The idea of a simplified smiling face already had a considerable history, so Fahlman’s sideways proposal was straightforward to interpret. It was also easy to type, and was thus quickly picked up by other participants in the message thread, and within a couple months people were using sideways text faces beyond Carnegie Mellon and had come up with a wide variety of creative expansions on the sideways idea, including non-face examples like the heart <3 and the rose @>-->--. Many of the more elaborate examples, like sideways portraits of famous people, circulated more in lists of clever faces than in actual usage. (It’s unclear when a person would ever need to invoke Abraham Lincoln by smiley, but here he is ==(:-)= complete with tall hat and beard.) A few classics like :-) :-( ;-) :’-( :-P, and later their noseless variants :) :( ;) :’( :P, remained the most popular.

Symbols like :-) were named emoticons, a combination of the words “emotion” and “icon.” One useful side effect of emoticons is that they let you incorporate the facial part into your running text, right alongside your words, rather than using a large, unwieldy image that has to go on a new line—even if it’s made out of the same ASCII characters as the rest of your message. Just like gestures and facial expressions fit seamlessly with spoken words, punctuation-based emoticons can directly accompany typed words.

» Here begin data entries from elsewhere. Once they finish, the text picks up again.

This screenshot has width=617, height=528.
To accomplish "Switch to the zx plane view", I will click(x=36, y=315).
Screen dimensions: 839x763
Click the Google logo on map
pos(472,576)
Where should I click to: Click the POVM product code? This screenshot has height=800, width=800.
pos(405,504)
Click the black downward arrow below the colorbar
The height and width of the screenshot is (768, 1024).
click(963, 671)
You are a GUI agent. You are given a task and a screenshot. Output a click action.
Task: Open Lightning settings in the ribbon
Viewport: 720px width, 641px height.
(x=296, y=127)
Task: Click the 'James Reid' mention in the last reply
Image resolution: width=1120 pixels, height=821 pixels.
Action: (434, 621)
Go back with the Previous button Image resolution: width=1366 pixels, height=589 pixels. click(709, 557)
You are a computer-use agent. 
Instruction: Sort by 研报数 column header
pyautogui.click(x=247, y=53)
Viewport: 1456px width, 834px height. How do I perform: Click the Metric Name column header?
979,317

Filling an important niche, the text-based emoticons grew and changed. The meaning of the basic smile shifted after Scott Fahlman’s original proposal, from indicating a joke to indicating a more general positive sentiment, a marker of sincerity: “that’s great :)” is sincere, not sarcastic. The nose fell out of favor among younger people: in 2011, a study of emoticons on Twitter by linguist Tyler Schnoebelen found that noseful emoticons were used by people who also tended to tweet to celebrities like Pepe Aguilar, Ashton Kutcher, and Jennifer Lopez, whereas those who tweeted noseless emoticons tended to prefer to tweet to Justin Bieber, Miley Cyrus, the Jonas Brothers, and Selena Gomez. (For the benefit of readers from the future who don’t have a degree in Early Twenty-First Century American Pop Culture, I’ll point out that Justin Bieber and the like were very popular among teenagers in 2011, while Kutcher, Lopez, et al. were an older set of celebrities. This strongly suggests that younger people were dropping the noses in their emoticons.)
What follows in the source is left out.